Given that $T\in\mathcal{L}(V)$ and $(T-2I)(T-3I)(T-4I) = 0$ and
  $\lambda$ is an eigenvalue of $T$ then $\lambda = 2$ or $\lambda = 3$
  or $\lambda = 4$.

Proof. We prove the equivalent claim that if neither $2$ nor $3$ are eigenvalues of $T$ then $4$ must be. Assume that $\lambda\neq 2$ and $\lambda\neq 3$ and let $v$ be the eigenvector corresponding to $\lambda$. Since $(T-2I)(T-3I)(T-4I) = 0$ then in particular for $v$ we have 
$(T-2I)(T-3I)(T-4I)v = 0$ which implies that at least one of the operators $(T-2I)$ or $(T-3I)$ or $(T-4I)$ is not injective, from hypothesis $2$ and $3$ are not eigenvalues of $T$ consequently $(T-2I)$ and $(T-3I)$ are injective therefore for some non-zero $w\in V$ $(T-4I)w = 0$ implying $\lambda = 4$. 
$\blacksquare$
 A: It's very simple to do this directly: Suppose $\lambda$ is an eigenvalue of $T$. Choose $v\ne0$ such that $Tv=\lambda v$. Then $$0=(T-2I)(T-3I)(T-4I)v=(\lambda-2)(\lambda-3)(\lambda-4)v,$$hence $(\lambda-2)(\lambda-3)(\lambda-4)=0$.

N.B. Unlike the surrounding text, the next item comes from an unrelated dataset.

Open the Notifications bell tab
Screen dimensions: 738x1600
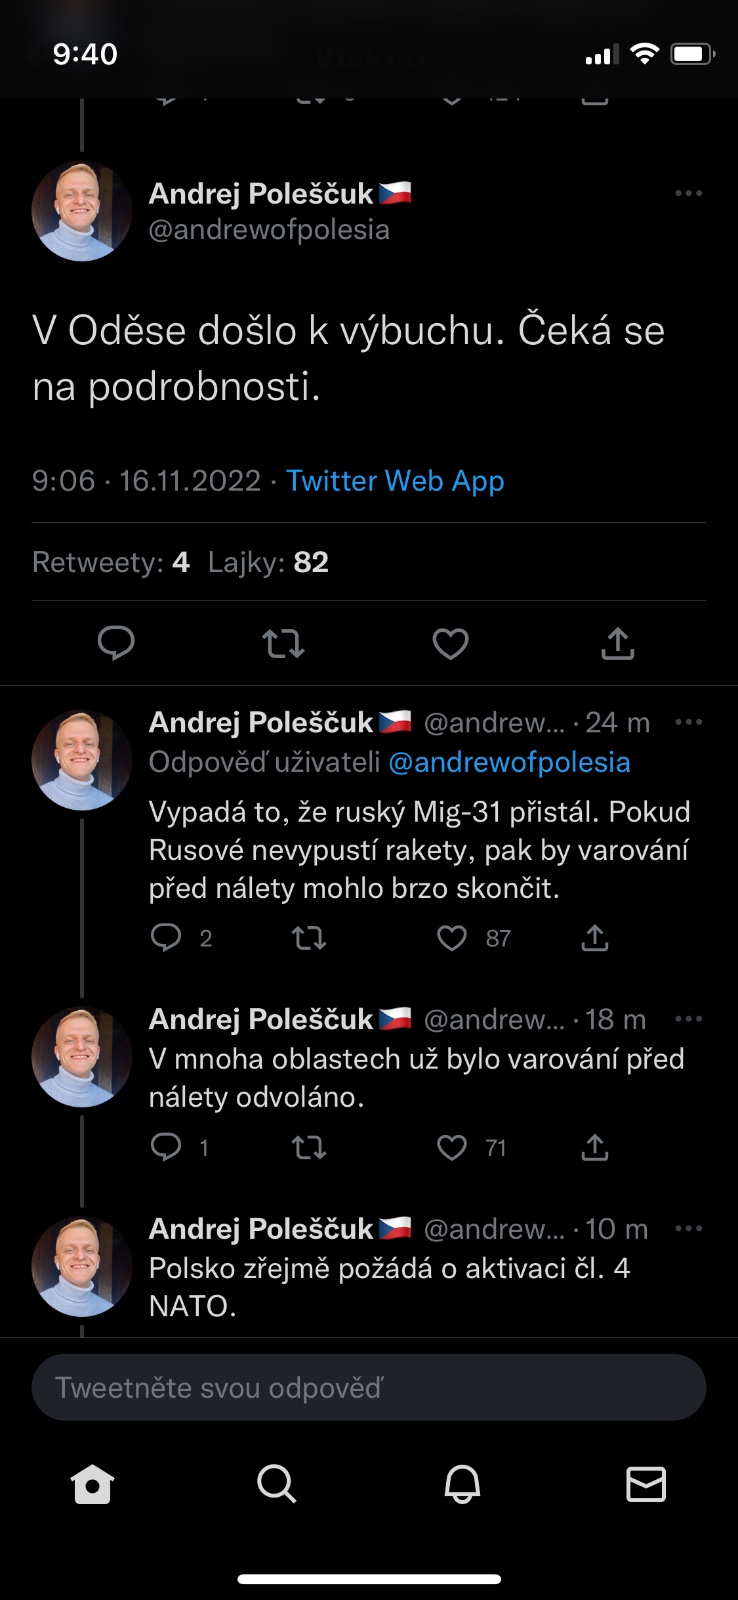point(462,1485)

In general, if $p$ is a polynomial, $p(T)=0$, and $\lambda$ is an eigenvalue of $T$ then $p(\lambda)=0$: If $v\ne0$ and $Tv=\lambda v$ then $$0=p(T)v=p(\lambda)v.$$
A: No, this is not correct.  Your "equivalent claim" is not actually equivalent.  For instance, what if the set of eigenvalues of $T$ is $\{2,5\}$?  Then the statement you're trying to prove would be false (since $5$ is not supposed to be an eigenvalue), but your "equivalent claim" is true (since $2$ is an eigenvalue so the antecedent of the implication is false).
(What would be an equivalent claim is that "for any eigenvalue $\lambda$, if $\lambda\neq 2$ and $\lambda\neq 3$, then $\lambda=4$".  Your version moves the quantifier on $\lambda$ inside to the individual statements instead of having a single quantifier outside the whole statement.)